Action item
Print each line of the listing once more, precisely as given.

● ● ● ●

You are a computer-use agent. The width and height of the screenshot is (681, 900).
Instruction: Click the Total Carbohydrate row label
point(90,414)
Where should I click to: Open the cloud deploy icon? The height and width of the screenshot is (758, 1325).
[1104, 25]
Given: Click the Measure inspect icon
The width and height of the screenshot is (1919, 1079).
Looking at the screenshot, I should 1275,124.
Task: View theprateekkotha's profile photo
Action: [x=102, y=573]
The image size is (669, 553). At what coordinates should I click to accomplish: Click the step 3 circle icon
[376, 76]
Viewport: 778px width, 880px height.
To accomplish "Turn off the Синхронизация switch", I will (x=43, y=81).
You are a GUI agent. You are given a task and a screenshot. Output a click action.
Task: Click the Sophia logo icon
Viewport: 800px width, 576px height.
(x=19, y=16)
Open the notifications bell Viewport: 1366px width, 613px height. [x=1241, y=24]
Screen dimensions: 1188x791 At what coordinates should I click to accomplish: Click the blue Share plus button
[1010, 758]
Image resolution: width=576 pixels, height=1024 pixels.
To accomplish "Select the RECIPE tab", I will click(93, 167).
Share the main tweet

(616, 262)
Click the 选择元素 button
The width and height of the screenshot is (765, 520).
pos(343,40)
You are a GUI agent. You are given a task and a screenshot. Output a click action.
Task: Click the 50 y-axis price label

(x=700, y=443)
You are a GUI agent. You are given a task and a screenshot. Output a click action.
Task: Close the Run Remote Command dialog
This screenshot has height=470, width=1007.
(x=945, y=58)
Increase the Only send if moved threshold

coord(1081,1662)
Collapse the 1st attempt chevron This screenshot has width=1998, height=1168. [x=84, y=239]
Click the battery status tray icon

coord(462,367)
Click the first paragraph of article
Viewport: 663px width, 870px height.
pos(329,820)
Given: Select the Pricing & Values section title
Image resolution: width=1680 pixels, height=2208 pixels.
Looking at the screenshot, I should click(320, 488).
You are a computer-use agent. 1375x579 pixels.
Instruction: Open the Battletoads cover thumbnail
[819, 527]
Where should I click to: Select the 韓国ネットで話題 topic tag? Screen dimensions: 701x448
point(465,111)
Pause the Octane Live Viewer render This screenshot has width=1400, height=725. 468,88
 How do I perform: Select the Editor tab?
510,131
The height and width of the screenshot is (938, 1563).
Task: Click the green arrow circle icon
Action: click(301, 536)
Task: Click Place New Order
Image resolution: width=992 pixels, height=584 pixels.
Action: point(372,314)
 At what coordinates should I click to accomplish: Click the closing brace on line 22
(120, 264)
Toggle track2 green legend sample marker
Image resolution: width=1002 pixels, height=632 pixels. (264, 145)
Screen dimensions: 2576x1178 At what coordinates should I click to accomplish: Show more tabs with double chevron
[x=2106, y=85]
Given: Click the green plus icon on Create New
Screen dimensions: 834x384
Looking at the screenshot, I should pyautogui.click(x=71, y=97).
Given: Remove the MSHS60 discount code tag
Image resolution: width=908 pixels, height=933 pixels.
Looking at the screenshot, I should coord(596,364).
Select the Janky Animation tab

● ● ● ●

Task solution
You are a computer-use agent. The width and height of the screenshot is (681, 900).
Instruction: Click the Total Carbohydrate row label
point(90,414)
Where should I click to: Open the cloud deploy icon? The height and width of the screenshot is (758, 1325).
[1104, 25]
Given: Click the Measure inspect icon
The width and height of the screenshot is (1919, 1079).
Looking at the screenshot, I should 1275,124.
Task: View theprateekkotha's profile photo
Action: [x=102, y=573]
The image size is (669, 553). At what coordinates should I click to accomplish: Click the step 3 circle icon
[376, 76]
Viewport: 778px width, 880px height.
To accomplish "Turn off the Синхронизация switch", I will (x=43, y=81).
You are a GUI agent. You are given a task and a screenshot. Output a click action.
Task: Click the Sophia logo icon
Viewport: 800px width, 576px height.
(x=19, y=16)
Open the notifications bell Viewport: 1366px width, 613px height. [x=1241, y=24]
Screen dimensions: 1188x791 At what coordinates should I click to accomplish: Click the blue Share plus button
[1010, 758]
Image resolution: width=576 pixels, height=1024 pixels.
To accomplish "Select the RECIPE tab", I will click(93, 167).
Share the main tweet

(616, 262)
Click the 选择元素 button
The width and height of the screenshot is (765, 520).
pos(343,40)
You are a GUI agent. You are given a task and a screenshot. Output a click action.
Task: Click the 50 y-axis price label

(x=700, y=443)
You are a GUI agent. You are given a task and a screenshot. Output a click action.
Task: Close the Run Remote Command dialog
This screenshot has height=470, width=1007.
(x=945, y=58)
Increase the Only send if moved threshold

coord(1081,1662)
Collapse the 1st attempt chevron This screenshot has width=1998, height=1168. [x=84, y=239]
Click the battery status tray icon

coord(462,367)
Click the first paragraph of article
Viewport: 663px width, 870px height.
pos(329,820)
Given: Select the Pricing & Values section title
Image resolution: width=1680 pixels, height=2208 pixels.
Looking at the screenshot, I should click(320, 488).
You are a computer-use agent. 1375x579 pixels.
Instruction: Open the Battletoads cover thumbnail
[819, 527]
Where should I click to: Select the 韓国ネットで話題 topic tag? Screen dimensions: 701x448
point(465,111)
Pause the Octane Live Viewer render This screenshot has width=1400, height=725. 468,88
 How do I perform: Select the Editor tab?
510,131
The height and width of the screenshot is (938, 1563).
Task: Click the green arrow circle icon
Action: click(301, 536)
Task: Click Place New Order
Image resolution: width=992 pixels, height=584 pixels.
Action: point(372,314)
 At what coordinates should I click to accomplish: Click the closing brace on line 22
(120, 264)
Toggle track2 green legend sample marker
Image resolution: width=1002 pixels, height=632 pixels. (264, 145)
Screen dimensions: 2576x1178 At what coordinates should I click to accomplish: Show more tabs with double chevron
[x=2106, y=85]
Given: Click the green plus icon on Create New
Screen dimensions: 834x384
Looking at the screenshot, I should pyautogui.click(x=71, y=97).
Given: Remove the MSHS60 discount code tag
Image resolution: width=908 pixels, height=933 pixels.
Looking at the screenshot, I should coord(596,364).
Select the Janky Animation tab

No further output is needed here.